The Federal Administrative Court stated that if a person fails to cooperate to be fingerprinted, this is a severe violation of the duty to cooperate according to the Asylum Act. This is also the case if the asylum seeker wilfully destroys the skin of his or her fingertips. However, the SEM must clarify with an expert whether or not the manipulation of the fingertips was wilful or due to external influences.15 Article 8(3-bis) of the Asylum Act states that persons who fail to cooperate without valid reason lose their right to have the proceedings continued. Their applications are cancelled without a formal decision being taken and no new application may be filed within three years; the foregoing is subject to compliance with the Refugee Convention of 28 July 1951. So far, we have not seen any such cases in practice.

If another Dublin State is presumed responsible for processing the asylum application, the applicant concerned is granted the right to be heard.16 This can be carried out either orally or in written form,17 and provides the opportunity for the applicant to make a statement and to present reasons against a transfer to the responsible state. In practice, the right to be heard is mostly only granted once and is carried out orally.
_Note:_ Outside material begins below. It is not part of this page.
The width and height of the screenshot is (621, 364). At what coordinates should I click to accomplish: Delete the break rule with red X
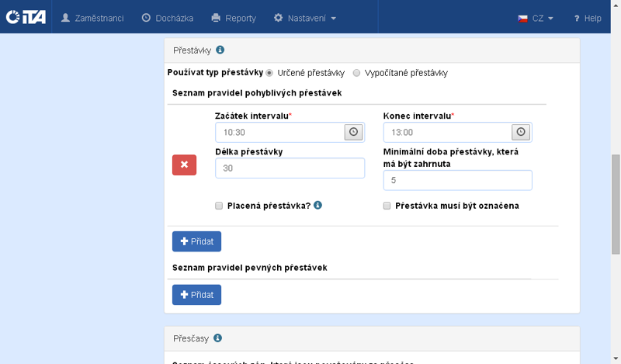click(x=184, y=165)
If a Eurodac hit is found or other evidence is available, the right to be heard is already granted during the first interview conducted by the SEM.

It seems problematic that the applicant is confronted with this question only at this stage of the procedure, when the responsibility has not yet been fully established. At this point in time, the presumed responsible state has not yet received the request by the Swiss authorities to take charge or take back the applicant. This means that the right to be heard is granted at a moment when consultations between Member States in the Dublin procedure have not even started yet. This deprives the applicant of procedural rights as, according to the Court of Justice of the European Union (CJEU) in MM, the authorities are “to inform the applicant that they propose to reject his application and notify him of the arguments on which they intend to base their rejection, so as to enable him to make known his views in that regard.”18 The right to be heard cannot effectively be exercised as long as the intended outcome of the Dublin procedure is not clear. According to the MM standard, the applicant should be able to provide his or her views in the light of an intended concrete decision:

“The right to be heard guarantees every person the opportunity to make known his views effectively during an administrative procedure and before the adoption of any decision liable to affect his interests adversely.”19

In principle, the applicant is entitled to inspection of the files relevant for the decision-making.20 The inspection can only be refused if this would contradict essential public interest, essential private interests or interests of non-completed official investigations.21 In general, inspection of the files is not granted automatically, but only upon explicit request. However, in case of an inadmissibility decision, copies of the files are being communicated together with the decision if enforcement of the removal has been ordered.22 The files should include information about the evidence on which the request for taking back was made and the reply of the requested Member State. In case of Dublin transfer decisions (which are inadmissibility decisions), the SEM can notify the decision directly to asylum applicants even if they are represented by a legal representative. The latter must be informed immediately about the notification.23

Individualised guarantees

In a first national leading case judgment regarding the Tarakhel judgment, the Swiss Federal Administrative Court specified that the individual guarantees are a substantive precondition for the legality of the Dublin transfer decision according to international law, and not only a transfer modality, as the SEM had repeatedly claimed. Therefore, the guarantees must be provided at the moment of the Dublin transfer decision by the first instance decision, so that the applicants can make a statement regarding those guarantees in their appeal to the Federal Administrative Court. If the guarantees are only given before the actual transfer (as had been the practice up to then), this is too late as at that stage there is no longer a legal remedy.24 After this judgment, there have been several cases which the Court sent the matter back to the first instance authority because of insufficient guarantees.25 However, in one case the Court stated that the Italian authorities had provided a sufficient guarantee by providing a list of SPRAR projects in Italy in which a number of places have been reserved for families returned under Dublin, as well as by accepting that the applicants in the concrete case constituted a family, mentioning the ages of all family members.26 In December 2015, the Court found that the list of SPRAR projects was six months old and therefore outdated.27 In April 2016, referring to the updated list of February 2016, the Court again stated that the list represented a sufficient guarantee, if the Italian authorities acknowledged that it was a family in the individual case, mentioning the names and dates of birth of all family members.28 In November 2016, the Court found that the list was no longer sufficient as a guarantee, as it was outdated (nine months old).29 Since the Italian authorities provide an updated list of SPRAR places for families on a regular basis, this issue was not that relevant anymore in 2017.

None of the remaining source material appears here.